Let $\displaystyle f(x) = \begin{cases} f(x_0) & \text{if }x=x_0, \\[8pt] f(x_0) + (x-x_0) + (x-x_0)^2 \sin(1/(x-x_0)) & \text{if } x\ne x_0. \end{cases}$
Then $f'(x_0)=1,$ but in every open neighborhood of $x_0$ there are values of $x$ for which $f'(x)$ is positive and others for which it is negative.
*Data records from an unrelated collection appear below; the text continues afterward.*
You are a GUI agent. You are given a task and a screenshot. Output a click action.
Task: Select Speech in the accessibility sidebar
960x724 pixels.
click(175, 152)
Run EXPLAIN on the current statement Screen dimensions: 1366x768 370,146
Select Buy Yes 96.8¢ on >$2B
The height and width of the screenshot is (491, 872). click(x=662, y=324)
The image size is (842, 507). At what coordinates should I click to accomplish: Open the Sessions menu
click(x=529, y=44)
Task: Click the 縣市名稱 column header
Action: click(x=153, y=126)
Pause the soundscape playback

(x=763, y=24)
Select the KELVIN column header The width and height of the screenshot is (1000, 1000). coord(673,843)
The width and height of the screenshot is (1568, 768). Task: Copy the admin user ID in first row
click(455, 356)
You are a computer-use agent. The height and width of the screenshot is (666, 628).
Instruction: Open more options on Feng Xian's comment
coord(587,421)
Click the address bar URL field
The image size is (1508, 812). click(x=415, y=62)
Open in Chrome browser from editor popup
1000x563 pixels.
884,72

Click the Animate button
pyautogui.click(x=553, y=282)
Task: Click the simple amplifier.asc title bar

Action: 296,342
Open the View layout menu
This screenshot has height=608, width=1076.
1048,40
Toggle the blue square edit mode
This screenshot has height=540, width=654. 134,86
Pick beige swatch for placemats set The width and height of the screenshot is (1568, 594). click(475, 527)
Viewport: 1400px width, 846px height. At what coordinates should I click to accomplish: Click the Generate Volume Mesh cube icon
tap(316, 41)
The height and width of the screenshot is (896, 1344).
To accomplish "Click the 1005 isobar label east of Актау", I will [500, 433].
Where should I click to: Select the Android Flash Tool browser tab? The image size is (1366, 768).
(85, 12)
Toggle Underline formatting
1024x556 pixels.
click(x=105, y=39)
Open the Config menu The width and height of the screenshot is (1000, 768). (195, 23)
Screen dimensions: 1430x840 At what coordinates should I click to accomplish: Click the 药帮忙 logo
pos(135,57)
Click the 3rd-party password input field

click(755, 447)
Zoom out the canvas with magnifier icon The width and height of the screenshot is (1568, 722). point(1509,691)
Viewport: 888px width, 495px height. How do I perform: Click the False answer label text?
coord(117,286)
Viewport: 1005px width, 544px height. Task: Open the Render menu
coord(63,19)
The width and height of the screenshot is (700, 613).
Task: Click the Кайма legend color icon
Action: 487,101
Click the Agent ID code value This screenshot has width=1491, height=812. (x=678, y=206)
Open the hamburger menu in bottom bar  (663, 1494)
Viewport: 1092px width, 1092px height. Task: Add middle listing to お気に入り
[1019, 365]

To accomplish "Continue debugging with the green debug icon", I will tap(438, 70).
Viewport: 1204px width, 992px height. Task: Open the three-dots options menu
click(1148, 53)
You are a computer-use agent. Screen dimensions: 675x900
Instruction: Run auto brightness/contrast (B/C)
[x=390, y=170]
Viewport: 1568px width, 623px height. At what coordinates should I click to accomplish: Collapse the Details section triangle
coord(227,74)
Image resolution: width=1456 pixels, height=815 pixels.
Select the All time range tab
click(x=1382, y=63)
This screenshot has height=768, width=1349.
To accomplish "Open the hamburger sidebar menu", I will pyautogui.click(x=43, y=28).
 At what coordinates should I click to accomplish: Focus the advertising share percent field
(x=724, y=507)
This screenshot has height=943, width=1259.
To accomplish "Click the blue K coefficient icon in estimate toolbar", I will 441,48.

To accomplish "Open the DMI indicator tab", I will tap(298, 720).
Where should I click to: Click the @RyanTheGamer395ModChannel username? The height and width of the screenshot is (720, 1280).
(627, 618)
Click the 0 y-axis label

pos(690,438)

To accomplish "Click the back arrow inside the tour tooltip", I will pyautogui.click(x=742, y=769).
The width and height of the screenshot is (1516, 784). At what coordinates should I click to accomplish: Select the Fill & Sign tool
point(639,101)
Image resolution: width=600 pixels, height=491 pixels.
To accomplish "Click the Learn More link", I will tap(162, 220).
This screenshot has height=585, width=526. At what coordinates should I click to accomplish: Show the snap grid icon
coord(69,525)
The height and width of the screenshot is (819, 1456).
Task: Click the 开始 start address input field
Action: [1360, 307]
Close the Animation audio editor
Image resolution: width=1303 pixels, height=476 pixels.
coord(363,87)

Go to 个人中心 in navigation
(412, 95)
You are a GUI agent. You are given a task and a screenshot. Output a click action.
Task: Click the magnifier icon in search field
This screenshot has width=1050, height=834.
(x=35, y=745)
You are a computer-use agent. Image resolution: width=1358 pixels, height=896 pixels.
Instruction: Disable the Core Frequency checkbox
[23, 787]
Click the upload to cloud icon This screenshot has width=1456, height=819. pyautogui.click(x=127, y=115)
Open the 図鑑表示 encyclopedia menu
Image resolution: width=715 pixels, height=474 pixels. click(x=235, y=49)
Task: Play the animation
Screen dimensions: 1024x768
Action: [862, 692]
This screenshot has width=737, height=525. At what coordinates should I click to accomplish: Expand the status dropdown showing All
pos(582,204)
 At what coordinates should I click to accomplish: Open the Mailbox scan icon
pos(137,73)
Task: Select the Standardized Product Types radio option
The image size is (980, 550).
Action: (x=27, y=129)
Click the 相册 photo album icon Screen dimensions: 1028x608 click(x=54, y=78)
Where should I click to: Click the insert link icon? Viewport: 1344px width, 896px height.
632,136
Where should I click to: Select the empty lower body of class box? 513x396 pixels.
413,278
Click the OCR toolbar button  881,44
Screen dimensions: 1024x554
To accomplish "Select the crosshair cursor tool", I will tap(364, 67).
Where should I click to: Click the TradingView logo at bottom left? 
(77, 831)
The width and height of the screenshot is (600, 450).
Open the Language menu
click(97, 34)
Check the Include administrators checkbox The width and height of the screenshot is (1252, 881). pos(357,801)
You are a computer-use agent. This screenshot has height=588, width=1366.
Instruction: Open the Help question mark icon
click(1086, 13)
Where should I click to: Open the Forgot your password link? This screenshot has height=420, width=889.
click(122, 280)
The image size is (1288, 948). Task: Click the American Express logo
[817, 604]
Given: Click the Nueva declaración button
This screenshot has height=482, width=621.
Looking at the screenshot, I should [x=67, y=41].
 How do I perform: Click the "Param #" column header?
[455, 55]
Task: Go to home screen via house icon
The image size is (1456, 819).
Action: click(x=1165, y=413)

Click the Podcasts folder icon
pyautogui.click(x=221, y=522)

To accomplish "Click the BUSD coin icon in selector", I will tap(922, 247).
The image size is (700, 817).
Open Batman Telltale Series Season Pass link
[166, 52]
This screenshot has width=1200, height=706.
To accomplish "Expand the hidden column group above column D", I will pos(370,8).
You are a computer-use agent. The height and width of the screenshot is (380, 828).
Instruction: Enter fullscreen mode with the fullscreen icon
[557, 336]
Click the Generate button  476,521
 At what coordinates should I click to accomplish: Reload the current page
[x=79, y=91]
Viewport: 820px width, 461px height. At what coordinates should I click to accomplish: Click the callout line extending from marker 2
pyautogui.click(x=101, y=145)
Thus $f$ is not one-to-one in that neighborhood.
However, there is some open neighborhood of $x_0$ within which every value of $x$ other than $x_0$ satisfies $$ \frac{f(x) - f(x_0)}{x-x_0} > \frac 1 2. $$ That implies $f(x)-f(x_0)>0$ if $x>x_0$ and $f(x)-f(x_0)<0$ if $x<x_0.$
Consider the function $$ f(x) = \begin{cases} x + x^2 & {\rm if \ } x \in \{\tfrac 1 2, \tfrac 1 4, \tfrac 1 8 , \tfrac 1 {16}, \dots \} \\ x & {\rm otherwise \ }\end{cases}$$
$f$ is differentiable at $x = 0$, with derivative $f'(0) = 1$.
But for every $\delta > 0$, there exists an $n$ such that $\left|\tfrac 1 {2^n} \right| < \delta$ and $\left| \frac 1 {2^n} + \frac 1 {4^n}\right| < \delta$.
Since $$f(\tfrac 1 {2^n}) = f(\tfrac 1 {2^n} + \tfrac 1 {4^n}) = \tfrac 1 {2^n} + \tfrac 1 {4^n},$$ $f$ is not injective on $(-\delta, \delta)$.